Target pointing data
------------------------

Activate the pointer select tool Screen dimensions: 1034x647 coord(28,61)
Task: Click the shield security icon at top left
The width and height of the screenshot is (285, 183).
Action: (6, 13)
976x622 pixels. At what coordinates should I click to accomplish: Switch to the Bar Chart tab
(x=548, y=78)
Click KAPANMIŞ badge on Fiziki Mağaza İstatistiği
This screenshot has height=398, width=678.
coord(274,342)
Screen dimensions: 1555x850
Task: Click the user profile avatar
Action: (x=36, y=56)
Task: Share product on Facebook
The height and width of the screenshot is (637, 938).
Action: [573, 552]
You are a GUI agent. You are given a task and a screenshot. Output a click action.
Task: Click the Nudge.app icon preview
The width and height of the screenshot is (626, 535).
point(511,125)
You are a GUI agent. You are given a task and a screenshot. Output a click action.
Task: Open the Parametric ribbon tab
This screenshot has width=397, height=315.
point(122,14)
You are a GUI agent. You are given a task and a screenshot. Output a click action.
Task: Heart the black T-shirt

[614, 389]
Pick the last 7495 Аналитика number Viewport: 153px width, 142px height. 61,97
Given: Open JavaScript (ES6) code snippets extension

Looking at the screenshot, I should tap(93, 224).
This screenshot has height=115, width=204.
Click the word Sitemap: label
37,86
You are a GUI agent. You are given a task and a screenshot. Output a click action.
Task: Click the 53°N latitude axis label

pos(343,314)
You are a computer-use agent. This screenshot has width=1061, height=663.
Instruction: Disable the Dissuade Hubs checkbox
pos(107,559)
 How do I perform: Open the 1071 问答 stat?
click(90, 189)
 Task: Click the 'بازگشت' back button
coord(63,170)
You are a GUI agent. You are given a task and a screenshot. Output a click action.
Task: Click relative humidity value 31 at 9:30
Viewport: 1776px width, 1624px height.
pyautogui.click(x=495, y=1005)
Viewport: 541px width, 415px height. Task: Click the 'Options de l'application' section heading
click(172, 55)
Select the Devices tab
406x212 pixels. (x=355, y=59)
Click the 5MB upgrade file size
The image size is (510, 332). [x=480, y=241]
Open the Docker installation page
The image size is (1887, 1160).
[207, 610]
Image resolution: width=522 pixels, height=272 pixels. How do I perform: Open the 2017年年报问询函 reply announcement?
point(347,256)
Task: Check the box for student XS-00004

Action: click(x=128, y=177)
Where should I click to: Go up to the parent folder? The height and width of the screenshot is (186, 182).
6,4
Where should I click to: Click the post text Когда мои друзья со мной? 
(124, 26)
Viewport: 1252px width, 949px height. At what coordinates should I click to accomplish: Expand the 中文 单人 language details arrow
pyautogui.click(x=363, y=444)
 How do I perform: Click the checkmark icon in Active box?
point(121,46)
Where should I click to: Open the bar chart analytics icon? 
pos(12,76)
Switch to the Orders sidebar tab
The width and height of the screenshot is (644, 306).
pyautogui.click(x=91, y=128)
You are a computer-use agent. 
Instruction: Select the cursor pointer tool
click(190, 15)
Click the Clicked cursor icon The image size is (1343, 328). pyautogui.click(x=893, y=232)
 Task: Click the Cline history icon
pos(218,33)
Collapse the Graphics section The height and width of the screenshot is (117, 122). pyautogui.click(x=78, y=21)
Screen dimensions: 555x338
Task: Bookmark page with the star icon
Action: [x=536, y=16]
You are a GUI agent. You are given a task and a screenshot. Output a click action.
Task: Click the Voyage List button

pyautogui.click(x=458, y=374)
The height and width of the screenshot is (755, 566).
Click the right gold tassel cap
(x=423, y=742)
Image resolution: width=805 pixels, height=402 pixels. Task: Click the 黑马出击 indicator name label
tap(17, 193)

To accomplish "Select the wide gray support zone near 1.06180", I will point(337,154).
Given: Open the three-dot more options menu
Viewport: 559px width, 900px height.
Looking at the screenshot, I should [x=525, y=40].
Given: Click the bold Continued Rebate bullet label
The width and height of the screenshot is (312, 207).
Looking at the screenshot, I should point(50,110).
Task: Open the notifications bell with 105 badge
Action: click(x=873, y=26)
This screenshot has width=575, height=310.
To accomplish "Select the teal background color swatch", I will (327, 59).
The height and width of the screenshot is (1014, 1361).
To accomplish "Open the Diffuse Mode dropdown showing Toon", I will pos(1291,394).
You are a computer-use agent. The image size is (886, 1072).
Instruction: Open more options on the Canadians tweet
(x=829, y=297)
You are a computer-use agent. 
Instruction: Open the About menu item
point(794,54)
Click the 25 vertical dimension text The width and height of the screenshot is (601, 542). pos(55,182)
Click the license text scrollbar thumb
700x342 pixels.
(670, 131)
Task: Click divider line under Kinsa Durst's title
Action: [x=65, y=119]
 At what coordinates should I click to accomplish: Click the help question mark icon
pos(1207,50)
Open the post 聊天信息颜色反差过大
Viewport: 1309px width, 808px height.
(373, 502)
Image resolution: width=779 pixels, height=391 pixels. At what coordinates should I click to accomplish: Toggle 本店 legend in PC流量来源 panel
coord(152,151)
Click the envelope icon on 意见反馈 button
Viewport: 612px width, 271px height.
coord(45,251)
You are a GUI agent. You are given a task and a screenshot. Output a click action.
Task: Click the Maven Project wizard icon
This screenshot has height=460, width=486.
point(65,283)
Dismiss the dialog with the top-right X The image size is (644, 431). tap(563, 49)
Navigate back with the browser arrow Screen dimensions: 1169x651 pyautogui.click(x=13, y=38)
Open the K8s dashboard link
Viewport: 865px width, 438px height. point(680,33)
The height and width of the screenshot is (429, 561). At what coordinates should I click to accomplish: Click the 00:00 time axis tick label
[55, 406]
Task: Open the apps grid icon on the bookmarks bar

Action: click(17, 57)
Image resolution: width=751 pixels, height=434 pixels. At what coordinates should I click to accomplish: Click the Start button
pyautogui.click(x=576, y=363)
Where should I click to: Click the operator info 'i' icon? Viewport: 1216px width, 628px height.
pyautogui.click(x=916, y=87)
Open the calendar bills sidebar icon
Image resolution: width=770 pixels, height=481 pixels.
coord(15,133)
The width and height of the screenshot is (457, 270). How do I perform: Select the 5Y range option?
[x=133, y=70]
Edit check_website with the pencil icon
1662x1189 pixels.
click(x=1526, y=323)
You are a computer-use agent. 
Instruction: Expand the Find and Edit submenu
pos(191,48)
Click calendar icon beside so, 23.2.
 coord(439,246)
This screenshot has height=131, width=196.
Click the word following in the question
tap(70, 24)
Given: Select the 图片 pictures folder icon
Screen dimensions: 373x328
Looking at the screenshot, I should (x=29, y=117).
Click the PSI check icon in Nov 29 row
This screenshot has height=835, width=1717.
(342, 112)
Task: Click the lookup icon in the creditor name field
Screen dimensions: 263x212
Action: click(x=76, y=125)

------------------------

== PROBLEM REQUIREMENTS ==
Copy the records from the line containing "Task: Click the shield" through the line containing "Action: [573, 552]", inclusive, reproducing each line verbatim.

== THE ANSWER ==
Task: Click the shield security icon at top left
The width and height of the screenshot is (285, 183).
Action: (6, 13)
976x622 pixels. At what coordinates should I click to accomplish: Switch to the Bar Chart tab
(x=548, y=78)
Click KAPANMIŞ badge on Fiziki Mağaza İstatistiği
This screenshot has height=398, width=678.
coord(274,342)
Screen dimensions: 1555x850
Task: Click the user profile avatar
Action: (x=36, y=56)
Task: Share product on Facebook
The height and width of the screenshot is (637, 938).
Action: [573, 552]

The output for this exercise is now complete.